The joint staff summary seeks to help participants understand the application of the securities laws to qualified opportunity funds established under the Tax Cuts and Jobs Act.
The SEC and NASAA have issued a joint staff statement that explains the application of the federal and state securities laws to "opportunity zone" investments. The summary explains when interests in qualified opportunity funds would be securities under federal and state law, while also providing an overview of the requirements relating to offerings, broker-dealer registration, and considerations for advisers. Separately, a new Compliance and Disclosure Interpretation issued by Division of Corporation Finance staff discusses the application of Regulation Crowdfunding and other federal exemptions that may permit non-accredited investors to participate in these offerings.
Adopted as part of the Tax Cuts and Jobs Act in December 2017, the opportunity zone program provides tax incentives for long-term investing in designated economically distressed communities. Under the program, taxpayers may defer and reduce taxes on capital gains by reinvesting gains in "qualified opportunity funds" that are required to have at least 90 percent of their assets in designated low-income zones.
Staff summary. The summary notes that offerings of interests in a qualified opportunity fund will typically involve offers and sales of securities under federal and state laws except in limited circumstances, such as a fund established and operated as a general partnership where each partner has a substantial management role. As result, qualified opportunity funds must comply with the registration and anti-fraud provisions of federal and state securities laws, in addition to other applicable regulations, such as those of the Internal Revenue Service and Treasury Department. Among other things, the staff summary covers some frequently used exemptions from registration that may be available to issuers of qualified opportunity funds, including Rule 506(c) of Regulation D, which exempts a public offering from registration so long as the issuer takes reasonable steps to verify the accredited investor status of each purchaser.
New C&DI. Separately, staff of the Division of Corporation Finance issued new Compliance and Disclosure Interpretation 204.05 to address possible capital-raising options for opportunity zone issuers seeking to allow non-accredited investors to participate in their projects. Staff expressed the view that, properly structured, Regulation A, Regulation Crowdfunding, and the intrastate offering exemptions in Rules 147 and 147A can be effective tools for the financing of an opportunity zone project, either alone or in conjunction with another exemption.
For example, the C&DI notes that a qualified opportunity fund could rely on Rule 506(c) to offer and sell securities to accredited investors and use the proceeds to finance a portion of a project, while making a Regulation Crowdfunding offering to non-accredited investors at the same time to fund the remainder of the project. The offering under Rule 506(c) would not be integrated with a Regulation Crowdfunding offering as long as any general solicitation and advertisement for the Rule 506(c) offering either: (1) did not include the terms of the Regulation Crowdfunding offering; or (2) also complied with the requirements of a Regulation Crowdfunding offering, such as necessary legends and additional restrictions on general solicitation.

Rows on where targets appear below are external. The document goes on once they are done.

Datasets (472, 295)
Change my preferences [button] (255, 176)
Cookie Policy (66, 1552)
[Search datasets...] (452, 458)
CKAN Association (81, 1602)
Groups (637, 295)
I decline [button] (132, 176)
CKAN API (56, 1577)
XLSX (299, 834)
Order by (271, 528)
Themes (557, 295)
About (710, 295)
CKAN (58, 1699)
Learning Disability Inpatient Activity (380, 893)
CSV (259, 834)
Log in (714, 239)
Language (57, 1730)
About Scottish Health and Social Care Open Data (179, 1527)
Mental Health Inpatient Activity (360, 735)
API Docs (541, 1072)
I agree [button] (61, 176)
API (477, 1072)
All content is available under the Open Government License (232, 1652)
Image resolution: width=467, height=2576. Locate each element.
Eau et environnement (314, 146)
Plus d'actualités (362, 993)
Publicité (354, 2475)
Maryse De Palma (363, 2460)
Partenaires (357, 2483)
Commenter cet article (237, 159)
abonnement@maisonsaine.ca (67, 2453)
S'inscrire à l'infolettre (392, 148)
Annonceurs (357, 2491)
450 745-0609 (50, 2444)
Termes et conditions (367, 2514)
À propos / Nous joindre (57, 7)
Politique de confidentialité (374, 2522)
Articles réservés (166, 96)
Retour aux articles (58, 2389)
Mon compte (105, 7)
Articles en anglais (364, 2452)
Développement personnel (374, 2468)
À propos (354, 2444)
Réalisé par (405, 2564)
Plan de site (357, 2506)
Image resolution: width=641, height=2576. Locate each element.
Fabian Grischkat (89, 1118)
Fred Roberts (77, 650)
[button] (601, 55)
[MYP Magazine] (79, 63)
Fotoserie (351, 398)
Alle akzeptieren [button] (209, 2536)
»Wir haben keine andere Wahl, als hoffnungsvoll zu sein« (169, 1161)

Opportunities for Main Street investors. In a public statement, SEC Chairman Jay Clayton stated that the Opportunity Zone staff statement and guidance demonstrate that Main Street investors can invest in their local communities in a manner that is in compliance with the securities laws. Unlike the opportunities available to institutional and high net worth individuals, however, the chairman acknowledged that the path for Main Street investors is often more complex, especially for those investors living within the opportunity zone.
Referencing the SEC's recent concept release regarding the regulation of private securities offerings, Clayton wondered whether changes to SEC rules could provide a simplified path to allow individuals who live in or near an opportunity zone to invest in a project on a basis that still affords appropriate investor protection. For example, he posited an exemption where the investment opportunity would be limited to residents of the opportunity zone or adjacent zip codes within the same state, similar to the intrastate exemption under Rule 147A, with a maximum investment size scaled to reflect individual circumstances in a manner similar to the Regulation Crowdfunding rules.
NASAA statement. In a news release, NASAA President Michael Pieciak praised the joint efforts of state and federal securities regulators to respond effectively to innovation. "This joint summary is a good example of state and federal regulators working collaboratively to address new compliance issues raised by an innovative program and thereby promoting our dual mission of protecting investors and helping facilitate capital formation," Pieciak said.